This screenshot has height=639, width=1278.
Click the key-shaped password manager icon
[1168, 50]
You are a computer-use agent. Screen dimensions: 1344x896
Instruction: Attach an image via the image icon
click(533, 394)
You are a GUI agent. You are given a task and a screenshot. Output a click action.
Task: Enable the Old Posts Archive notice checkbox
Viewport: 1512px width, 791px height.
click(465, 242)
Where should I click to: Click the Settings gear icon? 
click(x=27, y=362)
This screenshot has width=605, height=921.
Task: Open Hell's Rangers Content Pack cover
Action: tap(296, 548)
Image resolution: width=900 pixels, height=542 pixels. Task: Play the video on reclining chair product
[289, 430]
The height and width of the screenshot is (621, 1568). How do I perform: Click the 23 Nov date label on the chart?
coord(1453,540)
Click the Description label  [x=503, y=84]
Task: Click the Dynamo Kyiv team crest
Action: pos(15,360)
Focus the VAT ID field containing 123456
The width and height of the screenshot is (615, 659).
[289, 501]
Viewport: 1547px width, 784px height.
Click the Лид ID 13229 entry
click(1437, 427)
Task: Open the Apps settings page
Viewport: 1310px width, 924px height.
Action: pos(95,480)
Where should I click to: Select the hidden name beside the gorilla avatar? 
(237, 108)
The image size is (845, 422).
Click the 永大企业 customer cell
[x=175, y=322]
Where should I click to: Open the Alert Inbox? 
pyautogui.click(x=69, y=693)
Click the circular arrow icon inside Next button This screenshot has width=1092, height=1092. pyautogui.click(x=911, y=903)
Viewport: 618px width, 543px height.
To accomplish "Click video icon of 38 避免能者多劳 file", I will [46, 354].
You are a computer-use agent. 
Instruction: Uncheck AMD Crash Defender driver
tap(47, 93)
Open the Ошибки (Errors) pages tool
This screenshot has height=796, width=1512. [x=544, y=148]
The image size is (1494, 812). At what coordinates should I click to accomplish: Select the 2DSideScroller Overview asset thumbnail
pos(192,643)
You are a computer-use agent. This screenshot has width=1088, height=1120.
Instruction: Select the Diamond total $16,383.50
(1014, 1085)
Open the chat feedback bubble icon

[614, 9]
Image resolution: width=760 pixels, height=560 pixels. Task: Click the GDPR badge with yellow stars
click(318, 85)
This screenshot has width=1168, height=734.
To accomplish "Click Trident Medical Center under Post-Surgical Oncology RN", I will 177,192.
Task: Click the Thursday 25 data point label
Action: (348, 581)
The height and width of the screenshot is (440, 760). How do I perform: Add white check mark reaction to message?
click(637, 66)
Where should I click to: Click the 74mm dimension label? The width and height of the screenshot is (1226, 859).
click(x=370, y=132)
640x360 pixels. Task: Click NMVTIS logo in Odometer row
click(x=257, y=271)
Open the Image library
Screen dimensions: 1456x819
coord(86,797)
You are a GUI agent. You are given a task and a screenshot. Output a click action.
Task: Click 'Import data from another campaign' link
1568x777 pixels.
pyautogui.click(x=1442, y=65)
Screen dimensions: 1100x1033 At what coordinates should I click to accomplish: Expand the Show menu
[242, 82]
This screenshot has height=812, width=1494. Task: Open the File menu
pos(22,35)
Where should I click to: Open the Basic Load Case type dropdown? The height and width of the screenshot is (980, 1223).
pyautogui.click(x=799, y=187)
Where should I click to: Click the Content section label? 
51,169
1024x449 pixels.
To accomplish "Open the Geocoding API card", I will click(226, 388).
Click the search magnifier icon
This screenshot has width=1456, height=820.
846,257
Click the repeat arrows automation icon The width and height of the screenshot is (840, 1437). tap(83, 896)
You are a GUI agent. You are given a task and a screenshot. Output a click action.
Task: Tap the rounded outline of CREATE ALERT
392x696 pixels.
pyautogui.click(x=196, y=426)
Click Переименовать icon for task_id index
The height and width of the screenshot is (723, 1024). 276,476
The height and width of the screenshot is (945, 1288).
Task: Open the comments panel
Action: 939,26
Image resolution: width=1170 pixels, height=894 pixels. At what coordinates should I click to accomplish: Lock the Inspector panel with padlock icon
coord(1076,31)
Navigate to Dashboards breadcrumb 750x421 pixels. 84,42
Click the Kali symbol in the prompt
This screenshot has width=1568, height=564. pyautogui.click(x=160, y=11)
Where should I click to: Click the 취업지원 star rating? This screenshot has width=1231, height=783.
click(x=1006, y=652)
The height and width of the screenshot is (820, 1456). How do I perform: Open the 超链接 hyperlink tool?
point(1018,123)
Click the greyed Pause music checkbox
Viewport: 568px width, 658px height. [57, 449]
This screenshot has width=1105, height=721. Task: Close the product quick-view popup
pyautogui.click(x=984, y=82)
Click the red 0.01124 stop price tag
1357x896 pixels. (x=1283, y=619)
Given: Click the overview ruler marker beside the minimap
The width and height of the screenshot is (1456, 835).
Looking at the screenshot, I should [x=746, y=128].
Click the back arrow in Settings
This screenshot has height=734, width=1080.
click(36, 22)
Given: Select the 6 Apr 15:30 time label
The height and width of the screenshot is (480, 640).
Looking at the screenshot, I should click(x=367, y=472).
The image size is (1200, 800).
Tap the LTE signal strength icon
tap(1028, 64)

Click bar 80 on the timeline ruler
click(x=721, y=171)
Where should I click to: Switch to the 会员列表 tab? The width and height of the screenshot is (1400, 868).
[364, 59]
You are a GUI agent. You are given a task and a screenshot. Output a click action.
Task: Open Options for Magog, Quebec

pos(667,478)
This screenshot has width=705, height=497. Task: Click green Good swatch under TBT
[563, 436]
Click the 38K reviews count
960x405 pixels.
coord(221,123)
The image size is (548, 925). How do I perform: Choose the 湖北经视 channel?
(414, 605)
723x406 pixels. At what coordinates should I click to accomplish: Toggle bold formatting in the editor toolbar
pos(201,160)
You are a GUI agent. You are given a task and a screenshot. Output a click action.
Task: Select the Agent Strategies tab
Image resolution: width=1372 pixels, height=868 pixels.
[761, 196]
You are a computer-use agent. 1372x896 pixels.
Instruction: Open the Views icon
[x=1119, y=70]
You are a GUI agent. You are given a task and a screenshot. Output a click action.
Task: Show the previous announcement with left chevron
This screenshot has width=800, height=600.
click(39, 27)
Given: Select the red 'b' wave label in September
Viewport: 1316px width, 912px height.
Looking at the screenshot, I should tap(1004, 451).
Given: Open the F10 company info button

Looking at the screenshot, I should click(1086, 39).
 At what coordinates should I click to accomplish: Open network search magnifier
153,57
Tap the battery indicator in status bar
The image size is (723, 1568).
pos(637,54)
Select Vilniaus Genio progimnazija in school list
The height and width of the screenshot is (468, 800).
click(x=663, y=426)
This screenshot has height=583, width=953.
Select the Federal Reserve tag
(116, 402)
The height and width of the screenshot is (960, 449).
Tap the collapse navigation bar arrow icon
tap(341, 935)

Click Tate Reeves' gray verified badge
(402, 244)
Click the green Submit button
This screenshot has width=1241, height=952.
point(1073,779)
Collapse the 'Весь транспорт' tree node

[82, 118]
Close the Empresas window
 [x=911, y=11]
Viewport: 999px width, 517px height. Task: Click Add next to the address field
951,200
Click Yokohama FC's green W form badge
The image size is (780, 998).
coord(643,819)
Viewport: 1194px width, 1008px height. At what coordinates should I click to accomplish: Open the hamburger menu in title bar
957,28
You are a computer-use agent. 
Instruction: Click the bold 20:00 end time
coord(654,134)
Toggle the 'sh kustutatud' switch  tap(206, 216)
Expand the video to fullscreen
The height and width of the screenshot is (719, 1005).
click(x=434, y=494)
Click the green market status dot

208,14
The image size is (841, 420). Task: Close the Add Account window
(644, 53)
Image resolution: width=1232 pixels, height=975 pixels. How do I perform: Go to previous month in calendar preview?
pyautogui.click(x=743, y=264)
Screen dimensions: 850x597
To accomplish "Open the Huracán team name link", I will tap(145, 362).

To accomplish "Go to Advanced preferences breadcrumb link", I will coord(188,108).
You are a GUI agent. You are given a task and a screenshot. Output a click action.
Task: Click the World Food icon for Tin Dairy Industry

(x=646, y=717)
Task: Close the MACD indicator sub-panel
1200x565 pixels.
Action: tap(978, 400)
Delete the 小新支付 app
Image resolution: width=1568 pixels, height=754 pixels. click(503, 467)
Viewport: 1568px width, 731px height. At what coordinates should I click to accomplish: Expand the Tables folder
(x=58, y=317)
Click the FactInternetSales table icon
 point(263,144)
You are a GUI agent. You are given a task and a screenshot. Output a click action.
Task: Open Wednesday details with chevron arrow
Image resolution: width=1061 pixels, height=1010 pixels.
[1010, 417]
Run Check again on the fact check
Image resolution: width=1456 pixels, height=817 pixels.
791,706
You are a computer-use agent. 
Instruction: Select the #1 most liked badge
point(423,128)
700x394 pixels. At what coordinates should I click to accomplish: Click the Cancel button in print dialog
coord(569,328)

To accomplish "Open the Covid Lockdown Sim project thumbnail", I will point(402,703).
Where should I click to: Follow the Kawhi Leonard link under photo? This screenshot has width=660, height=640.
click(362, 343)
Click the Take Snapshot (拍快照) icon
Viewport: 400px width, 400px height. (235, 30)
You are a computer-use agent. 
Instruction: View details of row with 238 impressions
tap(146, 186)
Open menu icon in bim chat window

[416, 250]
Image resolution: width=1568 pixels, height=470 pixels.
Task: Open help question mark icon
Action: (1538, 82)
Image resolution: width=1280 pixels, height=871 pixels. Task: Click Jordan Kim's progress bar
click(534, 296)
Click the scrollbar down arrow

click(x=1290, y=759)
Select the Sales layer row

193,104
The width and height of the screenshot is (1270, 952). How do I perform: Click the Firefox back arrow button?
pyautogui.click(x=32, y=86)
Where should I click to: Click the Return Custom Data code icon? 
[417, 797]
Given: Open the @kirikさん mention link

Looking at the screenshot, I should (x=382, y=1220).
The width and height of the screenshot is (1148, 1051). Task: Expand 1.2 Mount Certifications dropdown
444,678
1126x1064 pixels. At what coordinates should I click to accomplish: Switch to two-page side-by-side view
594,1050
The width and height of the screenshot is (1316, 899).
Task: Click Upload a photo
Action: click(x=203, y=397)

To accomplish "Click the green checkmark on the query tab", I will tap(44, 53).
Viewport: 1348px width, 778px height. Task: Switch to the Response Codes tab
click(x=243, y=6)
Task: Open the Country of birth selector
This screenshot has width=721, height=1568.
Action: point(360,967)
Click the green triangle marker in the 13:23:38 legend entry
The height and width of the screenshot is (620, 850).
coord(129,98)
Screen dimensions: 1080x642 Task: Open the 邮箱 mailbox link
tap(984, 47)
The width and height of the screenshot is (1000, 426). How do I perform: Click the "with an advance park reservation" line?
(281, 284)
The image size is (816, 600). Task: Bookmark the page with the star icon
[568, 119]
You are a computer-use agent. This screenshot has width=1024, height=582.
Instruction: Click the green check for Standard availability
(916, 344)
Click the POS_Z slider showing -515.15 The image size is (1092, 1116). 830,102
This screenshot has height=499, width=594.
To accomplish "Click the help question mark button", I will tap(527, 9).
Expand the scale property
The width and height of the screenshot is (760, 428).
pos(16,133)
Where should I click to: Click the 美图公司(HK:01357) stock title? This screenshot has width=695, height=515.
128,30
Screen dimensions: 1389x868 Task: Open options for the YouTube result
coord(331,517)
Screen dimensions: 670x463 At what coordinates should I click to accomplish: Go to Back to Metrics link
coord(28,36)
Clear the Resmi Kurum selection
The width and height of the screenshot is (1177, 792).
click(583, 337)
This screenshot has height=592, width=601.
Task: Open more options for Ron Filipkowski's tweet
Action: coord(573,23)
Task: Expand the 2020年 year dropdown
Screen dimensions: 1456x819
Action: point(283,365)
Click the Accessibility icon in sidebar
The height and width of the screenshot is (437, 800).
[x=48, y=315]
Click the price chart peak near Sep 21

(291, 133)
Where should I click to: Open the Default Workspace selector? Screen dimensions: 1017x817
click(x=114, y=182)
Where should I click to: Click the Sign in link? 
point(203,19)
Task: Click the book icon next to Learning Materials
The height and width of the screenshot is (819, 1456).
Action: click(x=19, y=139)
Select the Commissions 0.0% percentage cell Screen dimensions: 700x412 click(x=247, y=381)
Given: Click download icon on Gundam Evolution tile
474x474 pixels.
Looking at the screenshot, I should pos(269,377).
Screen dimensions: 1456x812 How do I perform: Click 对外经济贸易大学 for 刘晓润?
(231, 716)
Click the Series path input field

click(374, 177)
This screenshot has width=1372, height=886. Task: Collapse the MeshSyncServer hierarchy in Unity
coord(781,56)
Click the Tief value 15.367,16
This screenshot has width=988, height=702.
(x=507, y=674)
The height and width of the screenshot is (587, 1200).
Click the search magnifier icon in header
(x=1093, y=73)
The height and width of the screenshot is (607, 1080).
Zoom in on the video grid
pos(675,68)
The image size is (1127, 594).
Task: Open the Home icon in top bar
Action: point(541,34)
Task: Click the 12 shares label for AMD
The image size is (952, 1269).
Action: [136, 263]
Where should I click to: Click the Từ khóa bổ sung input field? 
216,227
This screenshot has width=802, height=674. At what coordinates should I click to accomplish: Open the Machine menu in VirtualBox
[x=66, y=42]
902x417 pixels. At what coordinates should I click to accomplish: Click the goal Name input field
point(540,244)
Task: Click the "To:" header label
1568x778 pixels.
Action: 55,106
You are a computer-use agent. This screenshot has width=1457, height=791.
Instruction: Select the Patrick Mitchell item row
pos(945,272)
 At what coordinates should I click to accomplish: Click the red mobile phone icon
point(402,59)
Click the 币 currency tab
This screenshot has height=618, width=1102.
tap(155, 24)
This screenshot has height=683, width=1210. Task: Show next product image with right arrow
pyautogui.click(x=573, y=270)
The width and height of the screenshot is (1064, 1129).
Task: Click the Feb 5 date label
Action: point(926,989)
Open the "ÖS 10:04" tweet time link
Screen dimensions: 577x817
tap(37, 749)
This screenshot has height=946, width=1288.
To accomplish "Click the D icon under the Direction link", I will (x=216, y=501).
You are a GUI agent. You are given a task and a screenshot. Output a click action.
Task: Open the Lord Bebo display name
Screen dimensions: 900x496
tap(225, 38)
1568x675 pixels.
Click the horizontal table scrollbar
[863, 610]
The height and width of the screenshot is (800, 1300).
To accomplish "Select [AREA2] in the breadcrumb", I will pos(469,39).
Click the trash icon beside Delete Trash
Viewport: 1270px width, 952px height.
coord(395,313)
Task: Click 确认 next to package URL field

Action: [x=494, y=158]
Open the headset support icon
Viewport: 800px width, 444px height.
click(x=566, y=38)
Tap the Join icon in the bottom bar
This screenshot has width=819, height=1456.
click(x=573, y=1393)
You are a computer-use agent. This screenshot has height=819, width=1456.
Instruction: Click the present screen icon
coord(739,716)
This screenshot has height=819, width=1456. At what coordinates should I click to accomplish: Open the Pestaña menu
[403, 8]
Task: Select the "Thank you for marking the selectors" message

........

_Exercise_
Reproduce the records verbatim, from the line with "Task: Click the 12 shares label for AMD" to the line with "[x=66, y=42]", inclusive.

_Exercise answer_
Task: Click the 12 shares label for AMD
The image size is (952, 1269).
Action: [136, 263]
Where should I click to: Click the Từ khóa bổ sung input field? 
216,227
This screenshot has width=802, height=674. At what coordinates should I click to accomplish: Open the Machine menu in VirtualBox
[x=66, y=42]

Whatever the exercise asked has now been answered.